**SHORT PROBLEM:** Rewrite everything from the start of the material down to the line containing "coordinates (1284, 707).", swapping "element" for "item" and leaving the rest unchanged.

####################

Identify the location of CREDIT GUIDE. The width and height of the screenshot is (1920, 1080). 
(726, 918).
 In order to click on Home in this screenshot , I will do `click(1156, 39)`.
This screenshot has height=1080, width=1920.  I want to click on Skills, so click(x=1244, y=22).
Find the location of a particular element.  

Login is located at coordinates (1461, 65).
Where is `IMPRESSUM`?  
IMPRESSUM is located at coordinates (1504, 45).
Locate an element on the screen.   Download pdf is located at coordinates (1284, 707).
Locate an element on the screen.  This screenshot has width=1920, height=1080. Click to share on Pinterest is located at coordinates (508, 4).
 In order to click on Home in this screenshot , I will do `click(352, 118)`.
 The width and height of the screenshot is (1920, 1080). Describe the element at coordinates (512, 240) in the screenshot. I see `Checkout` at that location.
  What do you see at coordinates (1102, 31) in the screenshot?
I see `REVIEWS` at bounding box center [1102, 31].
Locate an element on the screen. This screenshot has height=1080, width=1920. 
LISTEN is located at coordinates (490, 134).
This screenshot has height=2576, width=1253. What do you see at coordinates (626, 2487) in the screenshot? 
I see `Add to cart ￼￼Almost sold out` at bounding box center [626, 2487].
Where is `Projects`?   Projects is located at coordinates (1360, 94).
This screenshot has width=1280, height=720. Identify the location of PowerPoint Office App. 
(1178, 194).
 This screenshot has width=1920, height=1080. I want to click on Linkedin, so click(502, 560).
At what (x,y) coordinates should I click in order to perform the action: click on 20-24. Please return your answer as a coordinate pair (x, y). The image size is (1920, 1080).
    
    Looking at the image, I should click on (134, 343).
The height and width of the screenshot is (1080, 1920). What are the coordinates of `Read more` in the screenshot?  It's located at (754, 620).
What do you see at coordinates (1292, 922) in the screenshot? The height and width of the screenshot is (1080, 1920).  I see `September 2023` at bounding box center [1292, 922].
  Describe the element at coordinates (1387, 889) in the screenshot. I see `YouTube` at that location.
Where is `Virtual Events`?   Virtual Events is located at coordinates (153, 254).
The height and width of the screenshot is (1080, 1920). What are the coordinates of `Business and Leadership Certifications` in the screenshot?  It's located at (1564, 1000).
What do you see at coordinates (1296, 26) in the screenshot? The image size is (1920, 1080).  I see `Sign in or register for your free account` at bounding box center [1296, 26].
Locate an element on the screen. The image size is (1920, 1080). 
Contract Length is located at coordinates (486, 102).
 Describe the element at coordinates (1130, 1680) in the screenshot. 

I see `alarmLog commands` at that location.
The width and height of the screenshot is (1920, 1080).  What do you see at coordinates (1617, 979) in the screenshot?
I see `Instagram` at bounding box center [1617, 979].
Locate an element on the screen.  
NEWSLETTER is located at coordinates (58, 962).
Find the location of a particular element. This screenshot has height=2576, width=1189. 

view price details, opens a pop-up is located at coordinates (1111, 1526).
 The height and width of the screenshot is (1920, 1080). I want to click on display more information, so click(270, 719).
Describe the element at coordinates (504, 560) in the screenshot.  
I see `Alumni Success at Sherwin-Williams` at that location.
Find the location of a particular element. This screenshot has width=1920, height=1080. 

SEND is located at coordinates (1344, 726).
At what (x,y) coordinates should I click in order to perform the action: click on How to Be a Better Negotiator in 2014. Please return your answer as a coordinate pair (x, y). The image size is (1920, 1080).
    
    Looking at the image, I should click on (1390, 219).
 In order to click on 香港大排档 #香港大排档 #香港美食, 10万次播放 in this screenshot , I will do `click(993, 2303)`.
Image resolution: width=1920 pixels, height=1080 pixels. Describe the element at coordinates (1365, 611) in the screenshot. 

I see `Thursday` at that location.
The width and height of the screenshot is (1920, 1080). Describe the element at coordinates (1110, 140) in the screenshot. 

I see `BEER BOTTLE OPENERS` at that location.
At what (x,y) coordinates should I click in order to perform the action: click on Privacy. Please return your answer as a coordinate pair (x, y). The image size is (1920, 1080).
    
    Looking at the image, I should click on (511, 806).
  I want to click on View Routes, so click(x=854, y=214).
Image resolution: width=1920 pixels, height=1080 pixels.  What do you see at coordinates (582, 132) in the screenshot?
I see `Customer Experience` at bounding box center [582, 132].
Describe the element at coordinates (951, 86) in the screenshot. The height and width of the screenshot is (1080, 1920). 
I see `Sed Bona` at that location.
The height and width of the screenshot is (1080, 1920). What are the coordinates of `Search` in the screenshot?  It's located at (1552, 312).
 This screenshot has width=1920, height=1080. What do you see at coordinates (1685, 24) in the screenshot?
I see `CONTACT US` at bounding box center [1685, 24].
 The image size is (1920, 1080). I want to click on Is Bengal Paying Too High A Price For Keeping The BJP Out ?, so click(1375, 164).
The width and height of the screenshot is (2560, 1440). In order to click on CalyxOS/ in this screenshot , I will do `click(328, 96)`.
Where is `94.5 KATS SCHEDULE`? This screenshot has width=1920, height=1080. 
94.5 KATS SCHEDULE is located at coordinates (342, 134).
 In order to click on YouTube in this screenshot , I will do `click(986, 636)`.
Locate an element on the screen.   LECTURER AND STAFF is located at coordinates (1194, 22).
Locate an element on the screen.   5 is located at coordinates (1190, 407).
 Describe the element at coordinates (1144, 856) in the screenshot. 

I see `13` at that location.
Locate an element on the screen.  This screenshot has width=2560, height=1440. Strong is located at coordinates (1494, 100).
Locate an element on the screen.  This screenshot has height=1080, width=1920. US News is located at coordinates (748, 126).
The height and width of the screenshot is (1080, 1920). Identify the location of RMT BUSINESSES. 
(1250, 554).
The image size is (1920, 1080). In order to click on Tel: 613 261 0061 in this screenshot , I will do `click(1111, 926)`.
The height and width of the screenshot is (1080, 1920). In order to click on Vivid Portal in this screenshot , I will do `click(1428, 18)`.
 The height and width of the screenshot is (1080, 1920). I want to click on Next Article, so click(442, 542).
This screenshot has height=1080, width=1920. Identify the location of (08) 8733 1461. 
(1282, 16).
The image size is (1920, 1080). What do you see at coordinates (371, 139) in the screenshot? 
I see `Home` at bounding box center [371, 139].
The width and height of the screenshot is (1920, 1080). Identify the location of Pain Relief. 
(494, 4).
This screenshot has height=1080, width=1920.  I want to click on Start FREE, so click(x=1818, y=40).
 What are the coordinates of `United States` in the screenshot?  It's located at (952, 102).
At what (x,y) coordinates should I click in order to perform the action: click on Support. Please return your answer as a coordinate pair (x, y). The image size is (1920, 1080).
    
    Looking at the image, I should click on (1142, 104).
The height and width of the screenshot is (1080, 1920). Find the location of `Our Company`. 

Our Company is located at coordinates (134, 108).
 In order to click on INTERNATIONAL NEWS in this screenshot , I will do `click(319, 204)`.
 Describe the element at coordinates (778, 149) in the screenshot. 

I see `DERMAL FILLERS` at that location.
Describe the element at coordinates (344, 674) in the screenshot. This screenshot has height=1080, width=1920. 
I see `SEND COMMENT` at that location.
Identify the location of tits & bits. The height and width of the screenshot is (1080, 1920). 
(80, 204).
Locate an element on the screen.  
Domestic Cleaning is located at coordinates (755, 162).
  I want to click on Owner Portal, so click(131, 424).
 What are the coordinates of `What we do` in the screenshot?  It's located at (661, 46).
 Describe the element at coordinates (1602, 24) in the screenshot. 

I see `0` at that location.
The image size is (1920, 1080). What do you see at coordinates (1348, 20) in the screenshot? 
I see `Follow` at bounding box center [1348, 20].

####################

**RESULT OF THIS EXERCISE:**
Identify the location of CREDIT GUIDE. The width and height of the screenshot is (1920, 1080). 
(726, 918).
 In order to click on Home in this screenshot , I will do `click(1156, 39)`.
This screenshot has height=1080, width=1920.  I want to click on Skills, so click(x=1244, y=22).
Find the location of a particular item.  

Login is located at coordinates (1461, 65).
Where is `IMPRESSUM`?  
IMPRESSUM is located at coordinates (1504, 45).
Locate an item on the screen.   Download pdf is located at coordinates (1284, 707).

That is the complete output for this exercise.